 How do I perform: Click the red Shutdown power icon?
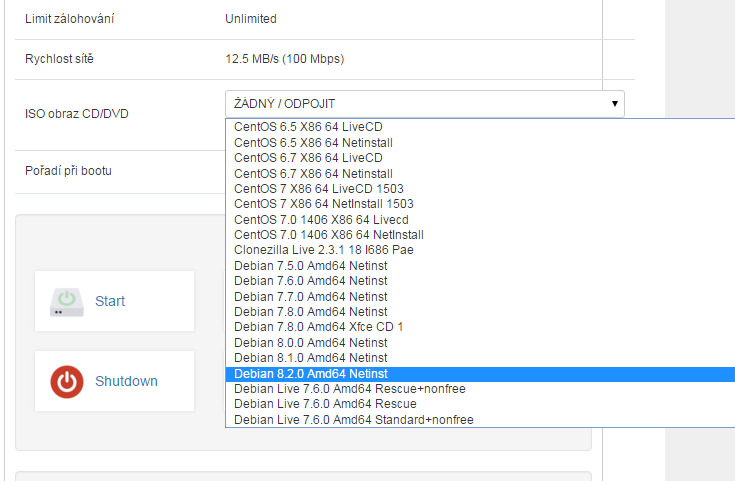tap(66, 381)
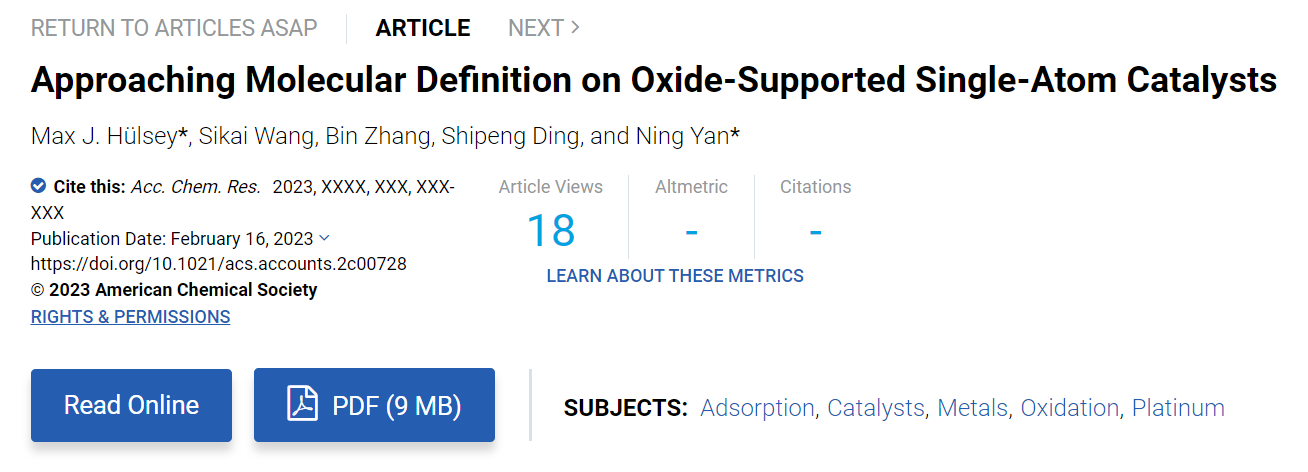Click the Article Views count 18
Viewport: 1308px width, 472px height.
coord(551,231)
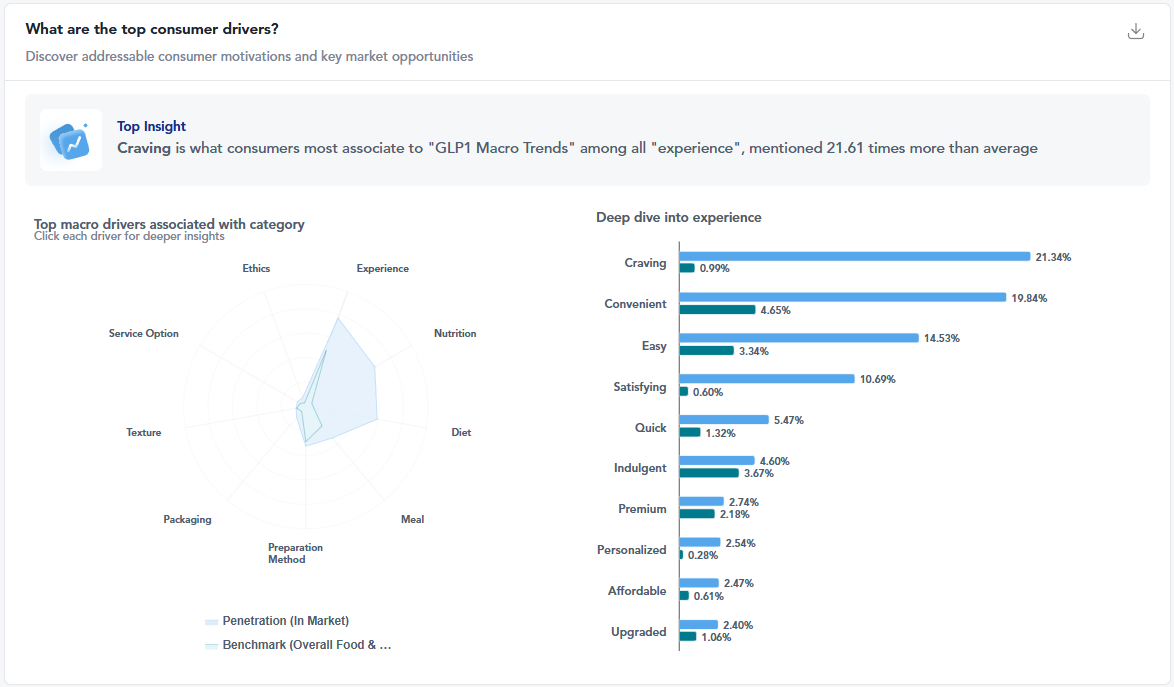Select the Ethics driver label
Image resolution: width=1174 pixels, height=687 pixels.
click(x=256, y=269)
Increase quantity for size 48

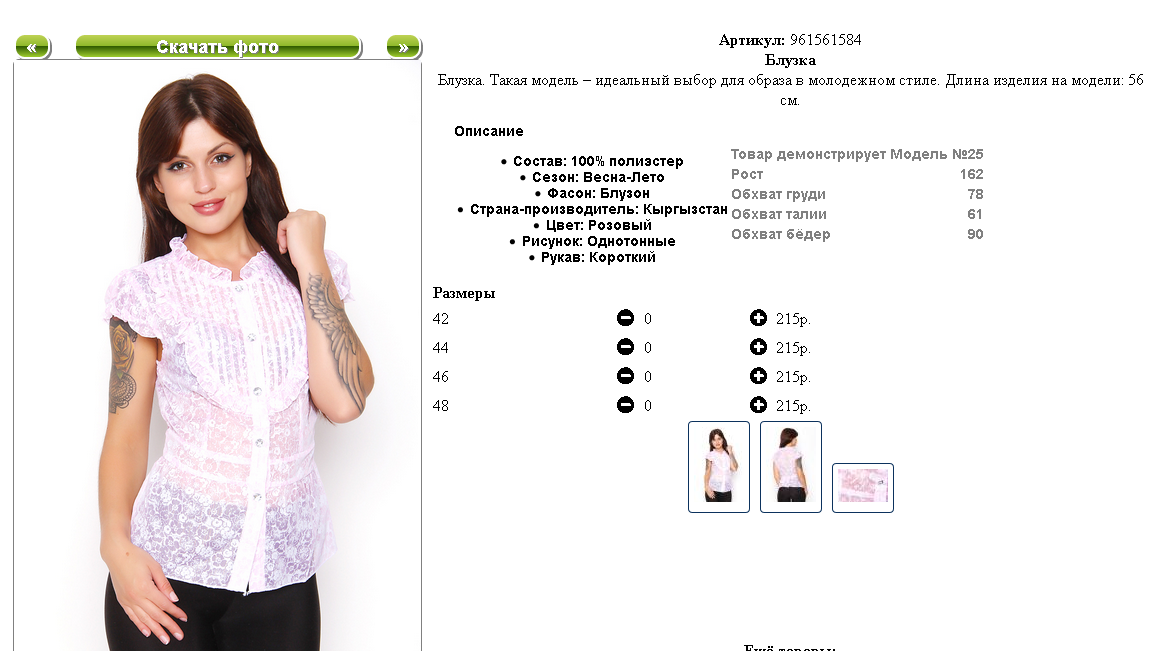(758, 405)
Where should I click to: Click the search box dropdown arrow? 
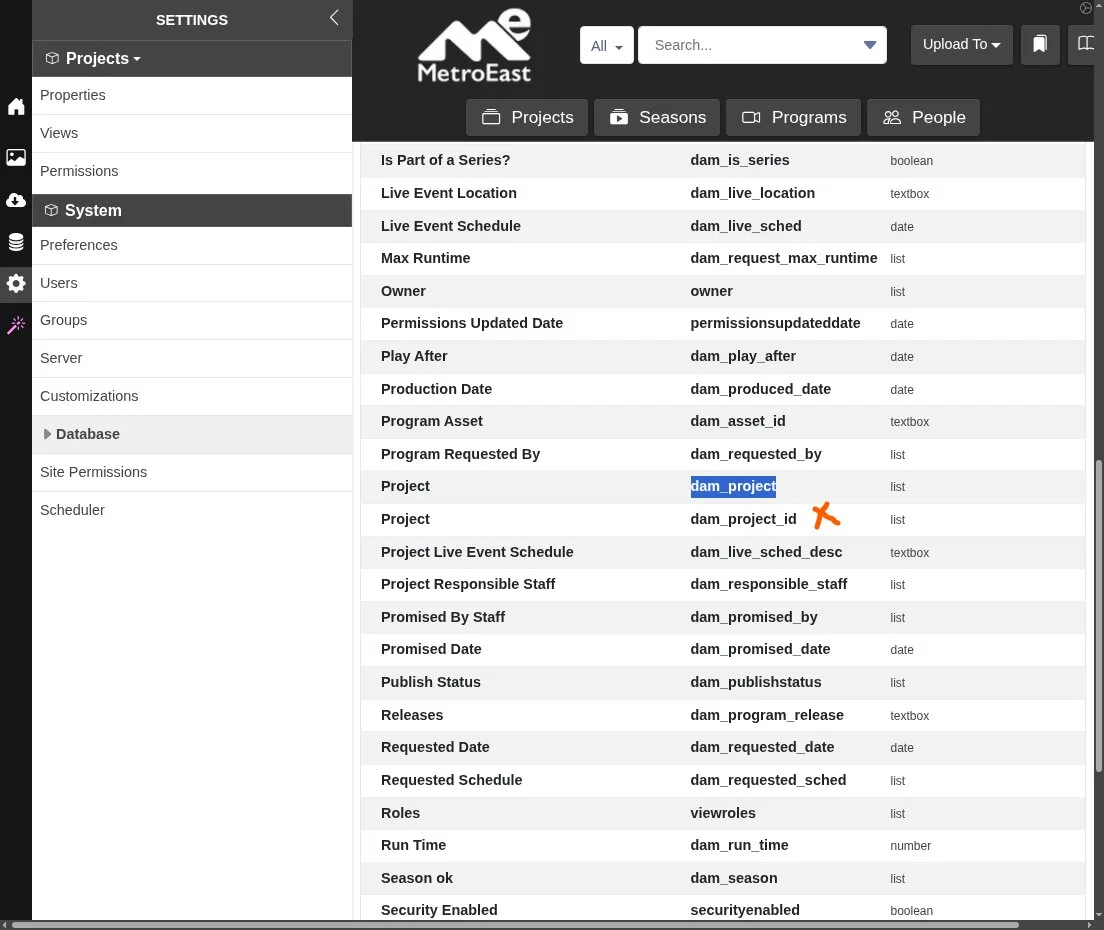click(869, 45)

============

§ **WORK REQUIRED**
Reproduce the stretch from the line containing "Increase quantity for size 48" through the end of the records, changing "search box" to "search field" and keeping everything else the same. Omit the pictures from your answer.

§ **COMPLETED TASK**
Increase quantity for size 48

(758, 405)
Where should I click to: Click the search field dropdown arrow? 
click(869, 45)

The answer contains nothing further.